Hiring of health information technology employees might slow slightly this year compared to last, but it’s still going strong, according to a survey of hospital executives.

This was the first annual HIMSS Workforce Survey and it found that 75% of all respondents expect to hire additional IT staff this year. Last year, 80% of provider respondents said they hired at least one IT employee, and more than half said they hired up to five. The majority (59%) of health care provider organizations planning to IT staff in the next year plan on one to five new hires.

The two areas mostly likely for IT full-time employees to be hired to were clinical application support and help desk. These will be the two areas organizations plan to hire IT staff in the next year. According to the results, the regulatory, reimbursement and accreditation issues area was least likely to see additional IT hires.

Right now three-quarters of health care provider organizations said they currently outsource a service rather than hire directly and 93% plan to outsource an area in the next year. The top areas for outsourcing are: project management; clinical application support; system design/implementation; and IT security.
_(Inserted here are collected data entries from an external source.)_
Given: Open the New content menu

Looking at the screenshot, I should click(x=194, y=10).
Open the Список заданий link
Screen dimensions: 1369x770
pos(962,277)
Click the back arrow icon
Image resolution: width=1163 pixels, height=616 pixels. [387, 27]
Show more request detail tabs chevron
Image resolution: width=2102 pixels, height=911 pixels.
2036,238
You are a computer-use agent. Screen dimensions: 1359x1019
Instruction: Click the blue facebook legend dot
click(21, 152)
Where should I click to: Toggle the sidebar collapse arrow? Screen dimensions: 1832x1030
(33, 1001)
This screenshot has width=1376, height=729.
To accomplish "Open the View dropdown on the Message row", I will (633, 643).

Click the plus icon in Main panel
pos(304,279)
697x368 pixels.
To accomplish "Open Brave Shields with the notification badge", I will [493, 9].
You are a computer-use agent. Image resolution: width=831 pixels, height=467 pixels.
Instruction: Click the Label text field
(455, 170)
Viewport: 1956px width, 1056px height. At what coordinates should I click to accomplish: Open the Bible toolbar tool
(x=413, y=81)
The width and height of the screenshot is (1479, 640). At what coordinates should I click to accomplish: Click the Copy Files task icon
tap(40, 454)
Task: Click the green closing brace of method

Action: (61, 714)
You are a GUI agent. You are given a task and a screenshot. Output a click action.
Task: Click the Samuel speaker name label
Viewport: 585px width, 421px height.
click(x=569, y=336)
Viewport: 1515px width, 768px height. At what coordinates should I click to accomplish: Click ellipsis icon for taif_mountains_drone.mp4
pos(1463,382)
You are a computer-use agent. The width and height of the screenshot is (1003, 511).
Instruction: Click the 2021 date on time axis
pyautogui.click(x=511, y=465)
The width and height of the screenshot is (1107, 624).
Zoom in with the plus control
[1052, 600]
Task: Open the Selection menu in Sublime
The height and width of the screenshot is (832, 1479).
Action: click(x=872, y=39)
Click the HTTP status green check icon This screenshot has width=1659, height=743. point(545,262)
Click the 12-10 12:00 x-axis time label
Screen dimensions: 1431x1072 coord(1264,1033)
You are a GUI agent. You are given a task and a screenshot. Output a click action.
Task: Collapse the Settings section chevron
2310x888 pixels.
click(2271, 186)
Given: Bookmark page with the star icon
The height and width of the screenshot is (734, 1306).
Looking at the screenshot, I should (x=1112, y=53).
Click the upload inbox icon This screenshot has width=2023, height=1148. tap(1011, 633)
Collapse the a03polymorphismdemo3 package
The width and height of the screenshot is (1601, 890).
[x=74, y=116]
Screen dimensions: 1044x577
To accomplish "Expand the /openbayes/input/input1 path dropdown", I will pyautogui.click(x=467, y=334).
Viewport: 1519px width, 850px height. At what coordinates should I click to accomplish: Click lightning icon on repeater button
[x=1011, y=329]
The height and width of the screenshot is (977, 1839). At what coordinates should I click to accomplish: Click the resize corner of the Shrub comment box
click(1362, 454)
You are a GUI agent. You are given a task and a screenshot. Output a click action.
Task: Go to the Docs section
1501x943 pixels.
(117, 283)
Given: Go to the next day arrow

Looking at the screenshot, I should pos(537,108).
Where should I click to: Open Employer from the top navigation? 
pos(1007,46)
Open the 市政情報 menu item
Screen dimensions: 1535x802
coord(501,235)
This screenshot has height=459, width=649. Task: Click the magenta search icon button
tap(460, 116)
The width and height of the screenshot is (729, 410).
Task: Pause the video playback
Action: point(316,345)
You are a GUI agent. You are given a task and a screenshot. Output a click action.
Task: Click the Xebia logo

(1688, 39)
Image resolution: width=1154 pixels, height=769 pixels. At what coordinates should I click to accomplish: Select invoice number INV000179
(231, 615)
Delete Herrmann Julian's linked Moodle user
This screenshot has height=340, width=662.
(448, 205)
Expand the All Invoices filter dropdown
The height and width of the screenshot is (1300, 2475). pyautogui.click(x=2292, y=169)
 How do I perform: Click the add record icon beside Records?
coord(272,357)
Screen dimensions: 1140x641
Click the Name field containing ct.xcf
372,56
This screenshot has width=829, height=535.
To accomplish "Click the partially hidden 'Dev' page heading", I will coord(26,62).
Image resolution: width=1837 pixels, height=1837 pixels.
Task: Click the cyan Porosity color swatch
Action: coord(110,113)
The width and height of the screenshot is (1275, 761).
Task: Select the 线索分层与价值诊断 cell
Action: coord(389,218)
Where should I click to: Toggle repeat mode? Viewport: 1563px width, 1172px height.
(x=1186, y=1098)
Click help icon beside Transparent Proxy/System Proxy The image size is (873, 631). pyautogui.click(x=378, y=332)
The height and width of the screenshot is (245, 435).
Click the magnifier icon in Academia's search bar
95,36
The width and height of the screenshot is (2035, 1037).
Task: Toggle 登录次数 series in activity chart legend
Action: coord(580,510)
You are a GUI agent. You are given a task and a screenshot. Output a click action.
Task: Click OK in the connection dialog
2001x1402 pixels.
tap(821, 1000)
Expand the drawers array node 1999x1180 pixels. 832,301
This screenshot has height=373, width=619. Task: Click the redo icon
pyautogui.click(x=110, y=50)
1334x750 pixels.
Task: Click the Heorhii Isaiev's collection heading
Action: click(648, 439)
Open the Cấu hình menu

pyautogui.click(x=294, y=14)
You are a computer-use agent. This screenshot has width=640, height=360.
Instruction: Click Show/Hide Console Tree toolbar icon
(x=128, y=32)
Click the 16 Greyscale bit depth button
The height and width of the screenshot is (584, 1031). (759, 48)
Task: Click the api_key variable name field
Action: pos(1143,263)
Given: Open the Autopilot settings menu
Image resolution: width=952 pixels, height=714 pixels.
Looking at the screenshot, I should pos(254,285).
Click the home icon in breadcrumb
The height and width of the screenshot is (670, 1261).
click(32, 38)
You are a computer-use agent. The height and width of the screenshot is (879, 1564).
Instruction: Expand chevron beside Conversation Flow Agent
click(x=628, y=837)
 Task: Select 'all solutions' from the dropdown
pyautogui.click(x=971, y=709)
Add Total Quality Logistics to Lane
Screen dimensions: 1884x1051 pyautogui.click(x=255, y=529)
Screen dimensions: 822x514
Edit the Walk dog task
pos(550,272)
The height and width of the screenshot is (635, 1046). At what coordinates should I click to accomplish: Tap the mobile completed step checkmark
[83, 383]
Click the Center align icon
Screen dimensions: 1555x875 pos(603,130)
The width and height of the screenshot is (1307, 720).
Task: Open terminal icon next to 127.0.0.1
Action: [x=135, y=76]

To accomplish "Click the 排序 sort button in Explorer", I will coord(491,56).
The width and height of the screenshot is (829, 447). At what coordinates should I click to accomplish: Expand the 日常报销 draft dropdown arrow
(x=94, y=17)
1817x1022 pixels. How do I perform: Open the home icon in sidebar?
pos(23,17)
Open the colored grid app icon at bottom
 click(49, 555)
However, as there is high demand for IT staff and health care provider organizations indicated they are looking to hire experienced workers, the most common barrier for organizations looking to staff this department is the lack of qualified talent pool.

Nearly 30% of health care provider organizations said that they had to place an IT initiative on hold because of staff shortages. Regulatory requirements, such as meaningful use and ICD-10 conversion, had to take precedence over less critical projects.

According to responses to the HIMSS survey, these issues created risks to patient care and revenue generation because delays allowed inefficiencies to continue, staff got burned out and equipment broke.

“Projects likely to be put on hold included new system installations, EMR integrations, and system/hardware upgrades and enhancements,” according to the HIMSS report. “The lower priority projects were delayed, some up to three months, or in the long run end up taking more time because of the limited staff.”